At the first stage, we created a “technical task” - a specification of requirements and a description of technical solutions. This allowed to achieve a common vision of the future system and showed some technological issues that needed to be studied. In this case, the developers laid the main frame of the system and began to run into interaction with external systems.
In the second stage, we did all the research work. As a result, we showed a prototype that performed the main business process of a system with specified quality parameters. At this stage, all major uncertainties have been removed.
It was at the second stage that we almost violated the time limit allocated to the stage. We have had difficulty working with the dynamic generation of executable code. It was necessary for the users to write the data correction procedures themselves, which our calculation servers had to pick up on the fly. Third-party decisions one by one turned out to be inapplicable for various reasons. Of the three remaining solutions after the preliminary testing, not one of us was completely satisfied. Since the time and budget allocated for this stage were pressed, the procedure of “emergency” decision-making was activated: the leading specialists and the management gathered and after a brief discussion they simply pointed at one of the decisions. Subsequently, we had to compensate for the shortcomings of this solution by implementing our additional code. But such a solution of the question removed the uncertainty and freed us from the need for further close work with the customer, and, most importantly, kept the project within acceptable limits.

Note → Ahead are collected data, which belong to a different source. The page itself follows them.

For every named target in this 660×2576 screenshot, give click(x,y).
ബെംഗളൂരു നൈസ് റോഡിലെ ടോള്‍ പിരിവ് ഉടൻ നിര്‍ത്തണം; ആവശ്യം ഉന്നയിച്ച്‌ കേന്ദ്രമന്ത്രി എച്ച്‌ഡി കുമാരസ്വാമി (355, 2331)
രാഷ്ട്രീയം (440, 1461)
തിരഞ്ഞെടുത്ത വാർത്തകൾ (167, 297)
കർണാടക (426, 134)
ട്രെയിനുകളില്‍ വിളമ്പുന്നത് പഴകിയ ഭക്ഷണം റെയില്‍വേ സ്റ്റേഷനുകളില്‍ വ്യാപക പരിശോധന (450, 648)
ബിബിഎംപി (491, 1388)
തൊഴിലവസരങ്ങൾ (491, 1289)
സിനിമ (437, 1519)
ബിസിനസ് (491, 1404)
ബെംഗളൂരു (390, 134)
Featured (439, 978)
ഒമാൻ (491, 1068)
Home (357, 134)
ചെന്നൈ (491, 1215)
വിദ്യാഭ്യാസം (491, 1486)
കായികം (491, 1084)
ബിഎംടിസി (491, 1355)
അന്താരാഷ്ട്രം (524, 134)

Then we made two more intermediate deliveries. The most difficult was the final delivery, when a fully working system had to be introduced into the “combat” infrastructure of the customer. Here again the technical specialists of the customer joined the project, with whom we set up the solution and conducted a final optimization based on the measurement results of quantitative metrics.
Thus, we were able to separate our development process from external constraints. Currently, the system has been in commercial operation for a year. And we recently won a tender for its further development.
Brief summary :- We have the main development process, the classic "waterfall", corresponding to the nature of the project, but with a relatively large number of intermediate stages of delivery for 4-6 weeks each. For each stage, strict restrictions on terms, budget and resources are established and actions are foreseen in case of violation of these restrictions.
- Inside the main process we create a nested process that uses agile. The product owner is not a customer representative, but an architect who controls the overall concept of the project. Scrum master should not be the architect controlling the overall concept of the project. The work of the team is carried out as in the typical scrum. The same product backlog, the same sprint backlogs. Sprint coincides with the stage of delivery and is 4-6 weeks.
- For the customer, there is still an acceptable fix-price work for him.
- For performers, the use of a flexible methodology is ensured, but with tight control of the concept and pre-planned restrictions on each sprint.